Entertainment

3 Weird Facts About That ‘Spider-Man’ Pointing Meme

You know this meme actually makes no sense, right?

by Ryan Britt
Updated: 
Originally Published: 
Spider man pointing meme irl
Credit: Sony/Marvel

With the impending release of Spider-Man: No Way Home on digital download and Blu-ray, Marvel decided to give us all a little treat. Not only do we know the movie will be out for digital purchase on March 22 and Blu-ray on April 12, but we also got a sweet inside-joke photo of Tom Holland, Andrew Garfield, and Tobey Maguire recreating the famous meme in which three Spider-Men point at each other. Unlike the “original” meme, these three Peter Parkers are, naturally, unmasked, so we can see which one of them is which. (Can you imagine had they done it with their masks on! Talk about trolling the internet!)

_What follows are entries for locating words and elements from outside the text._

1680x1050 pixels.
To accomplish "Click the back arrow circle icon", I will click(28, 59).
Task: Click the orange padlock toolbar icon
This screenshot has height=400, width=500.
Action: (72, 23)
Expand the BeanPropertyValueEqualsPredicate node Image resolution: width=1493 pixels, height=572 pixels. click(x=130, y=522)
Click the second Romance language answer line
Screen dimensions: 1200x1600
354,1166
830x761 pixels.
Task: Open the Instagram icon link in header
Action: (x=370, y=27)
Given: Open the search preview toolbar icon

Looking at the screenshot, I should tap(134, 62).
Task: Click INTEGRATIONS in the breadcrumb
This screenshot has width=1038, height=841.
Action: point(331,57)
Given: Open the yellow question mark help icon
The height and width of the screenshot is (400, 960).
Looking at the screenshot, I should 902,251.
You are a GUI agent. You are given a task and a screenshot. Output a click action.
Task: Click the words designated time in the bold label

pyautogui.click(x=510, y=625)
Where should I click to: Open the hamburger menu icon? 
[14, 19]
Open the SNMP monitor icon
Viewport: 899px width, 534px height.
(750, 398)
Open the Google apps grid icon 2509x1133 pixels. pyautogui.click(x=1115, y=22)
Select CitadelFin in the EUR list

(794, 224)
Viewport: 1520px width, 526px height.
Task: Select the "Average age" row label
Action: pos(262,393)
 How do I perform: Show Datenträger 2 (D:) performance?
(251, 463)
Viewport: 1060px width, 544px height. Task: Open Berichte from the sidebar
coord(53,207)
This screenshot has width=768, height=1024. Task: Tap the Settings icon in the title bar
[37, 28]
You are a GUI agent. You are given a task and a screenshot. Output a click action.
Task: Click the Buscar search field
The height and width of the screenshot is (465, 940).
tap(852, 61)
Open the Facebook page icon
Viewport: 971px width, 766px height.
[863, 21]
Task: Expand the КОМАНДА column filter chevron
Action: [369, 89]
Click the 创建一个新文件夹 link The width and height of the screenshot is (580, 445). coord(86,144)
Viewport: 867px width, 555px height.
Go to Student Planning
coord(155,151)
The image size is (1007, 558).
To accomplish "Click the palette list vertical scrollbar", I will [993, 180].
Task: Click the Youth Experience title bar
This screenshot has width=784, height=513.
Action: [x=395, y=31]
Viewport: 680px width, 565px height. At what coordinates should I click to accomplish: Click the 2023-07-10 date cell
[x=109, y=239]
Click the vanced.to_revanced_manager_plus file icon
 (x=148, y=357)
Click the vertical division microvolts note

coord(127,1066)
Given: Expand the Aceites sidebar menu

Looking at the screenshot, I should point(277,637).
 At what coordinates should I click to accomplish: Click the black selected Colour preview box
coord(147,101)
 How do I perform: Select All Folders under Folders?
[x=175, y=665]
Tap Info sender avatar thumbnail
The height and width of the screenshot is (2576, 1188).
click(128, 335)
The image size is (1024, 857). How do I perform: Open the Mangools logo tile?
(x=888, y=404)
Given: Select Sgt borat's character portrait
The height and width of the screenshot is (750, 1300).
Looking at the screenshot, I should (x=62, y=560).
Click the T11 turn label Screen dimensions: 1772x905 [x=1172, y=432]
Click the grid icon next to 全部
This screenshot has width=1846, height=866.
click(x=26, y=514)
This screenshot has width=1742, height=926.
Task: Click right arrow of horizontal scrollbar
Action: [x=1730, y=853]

Anyway. We all love No Way Home and we love the Spidey pointing meme, but there are some strange things about this now-famous image that are downright bizarre once you unpack the origins. Let’s take a look.

There are only two Spideys in the original scene

Credit: Marvel

The pointing Spidey meme comes from a 1968 episode of the animated series Spider-Man called “Double Identity.” In the actual scene, there are two people in a Spidey costume, not three. The third Spidey was added by various meme-creators sometime around 2011. It’s actually fairly easy to tell when you see the more famous meme version because the Spideys each have slightly different costumes.

In the original episode, one of the Spideys was fake

The whole plot of “Double Identity” in the ’68 Spidey cartoon was that one of the Spideys wasn’t even Peter Parker, but instead an imposter. Within Marvel Comics, the notion of various Spider-Men meeting each other across the multiverse has occurred. However, in the context of the pointing Spidey meme, that’s not two Spider-Men, originally. It’s the real Spidey and an imposter.

So, the idea of the three Spider-Men pointing at each other is an image that lacks context twice; there were only two in the first scene, and if one of them was originally an imposter, the scene doesn’t mean what you think it means. Obviously, once it became a meme, we all decided it was three (two?) “real” versions of Spider-Man pointing at each other. Prior to the release of this new promo photo, No Way Home did feature a similar moment where the three Spideys point at each other. This means that No Way Home has given context to a meme that utterly lacked context before. Weird, right?

The original ‘Spider-Man’ episode where the meme comes from is hard to stream

Although Disney+ has various Spider-Man cartoons in its streaming library, the 1967-1970 cartoon is not one of them. You might have thought this moment came from the ’80s cartoon Spider-Man and His Amazing Friends (which is on Disney+) but it didn’t!

This means, that despite how famous this meme is, the image from which it derives is in an episode that is pretty hard to track down, at least on official channels. You can find clips of the episode on Daily Motion and YouTube (watch above) but that’s it!

Spider-Man: No Way Home hits digital download on March 22 and Blu-ray on April 12.